La ricerca, coordinata dall’Università di Pisa e pubblicata sulla rivista «Scientific Reports», è stata condotta in collaborazione con Istituto Nazionale di Geofisica e Vulcanologia (Ingv), Università di Modena-Reggio Emilia e Urbino, Istituto di studi del Mediterraneo antico del Consiglio Nazionale delle Ricerche (Cnr), City University of New York, American Numismatic Society, Associazione Preistoria Attuale.
Gli studiosi hanno ordinato tre zone di scavi nella parte settentrionale di Stromboli, facendo emergere strati sabbiosi che, analizzati e datati, hanno permesso di stabilire un’inequivocabile relazione con i ritrovamenti archeologici che testimoniano il rapido abbandono dell’isola a seguito degli tsunami.
Il principale dei tre tsunami fu quello del 1343 e, secondo gli esperti, causò la devastazione dei porti di Napoli e Amalfi. Dell’evento fu testimone anche Francesco Petrarca, che, trovatosi a Napoli nel ruolo di ambasciatore di Papa Clemente VI, in una lettera parlò di aver assistito a «una strana tempesta» che provocò vittime e l’affondamento di numerose navi.

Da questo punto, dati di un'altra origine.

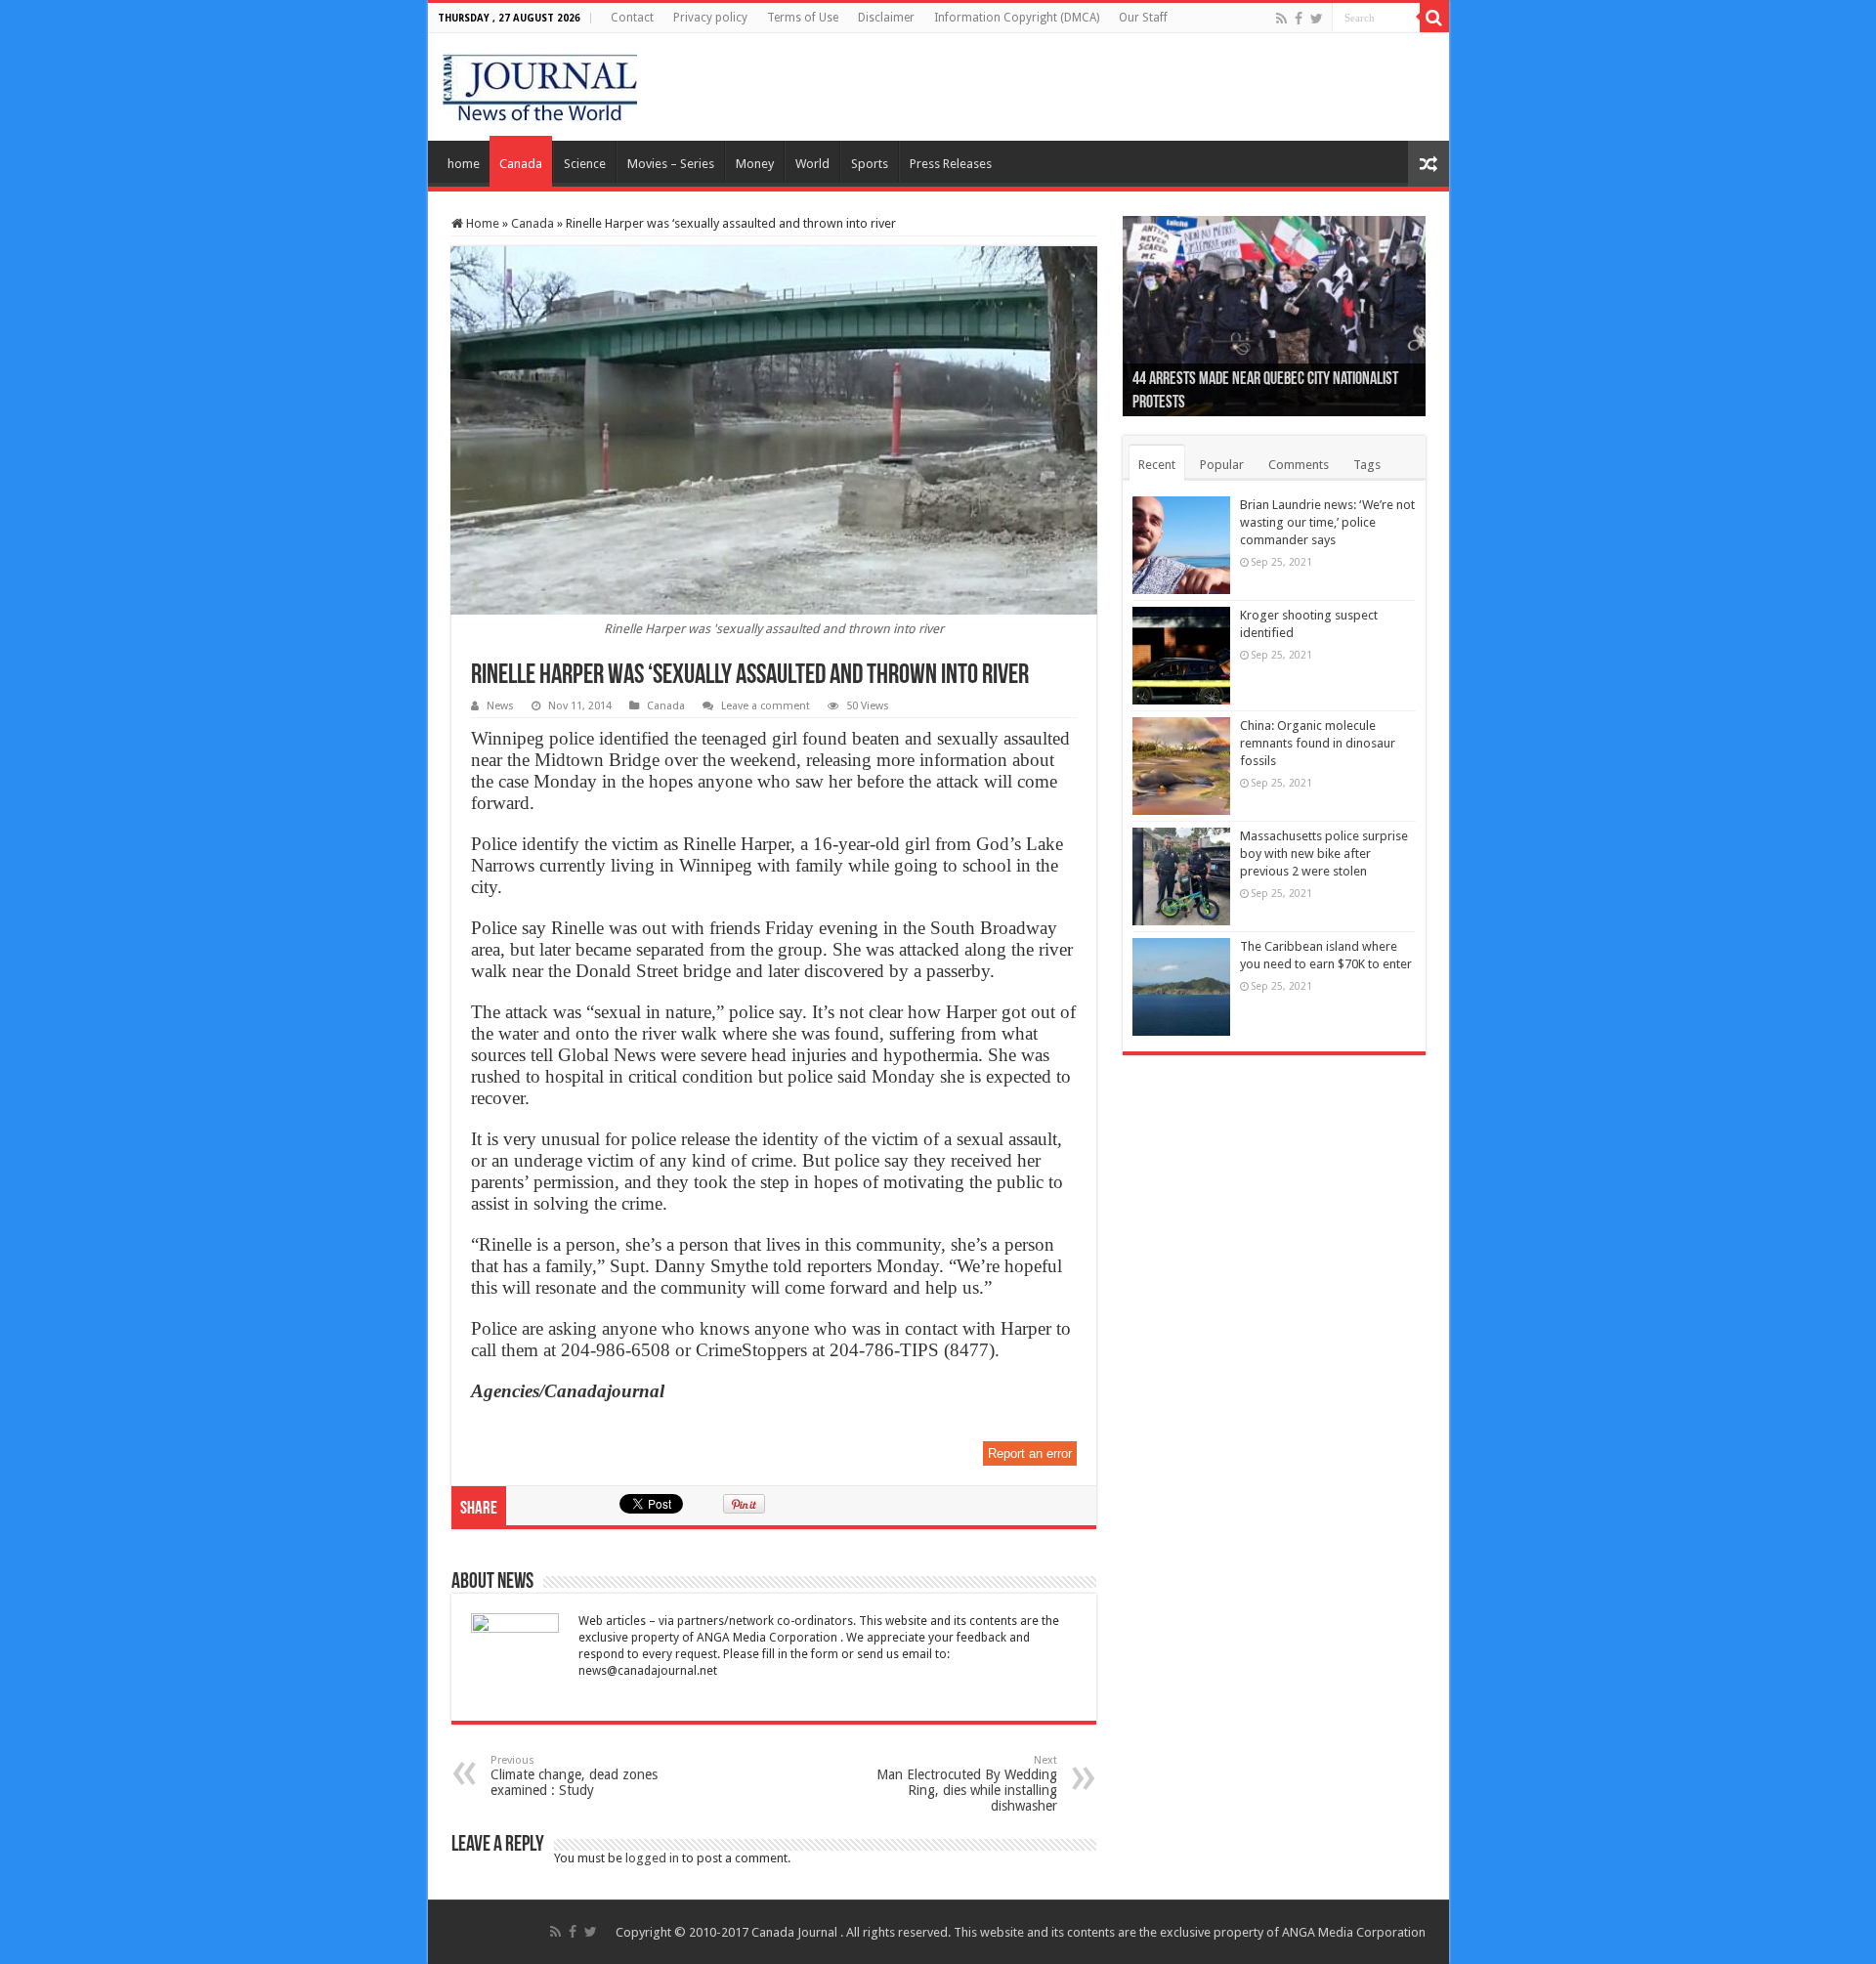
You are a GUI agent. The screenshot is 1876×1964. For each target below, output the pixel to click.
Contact (632, 17)
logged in (652, 1858)
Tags (1367, 464)
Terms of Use (802, 17)
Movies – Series (670, 163)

L’identificazione dello Stromboli come la sorgente di questi tsunami è stata possibile grazie a un lavoro interdisciplinare realizzato da vulcanologi e archeologi e portato avanti dai ricercatori Mauro Rosi e Marco Pistolesi. Sara Levi, dell’università di Modena-Reggio Emilia, osserva che «nella prima metà del Trecento Stromboli era abitata e rivestiva un ruolo importante come snodo del traffico navale dei crociati provenienti dalle coste italiane, spagnole e greche». In seguito, l’isola è stata totalmente abbandonata fino alla fine del Seicento, quando iniziò il suo ripopolamento moderno. Secondo la ricercatrice questo lavoro «rivela per la prima volta la capacità del vulcano di produrre eventi di dimensioni assai superiori a quelli fino a oggi noti». D’accordo la vulcanologa Antonella Bertagnini, dell’Ingv di Pisa, secondo cui la ricerca «porta alla luce, per la prima volta, la capacità del vulcano di produrre, anche in tempi relativamente recenti, tsunami di scala nettamente superiore e potenzialmente in grado di raggiungere aree costiere anche molto distanti».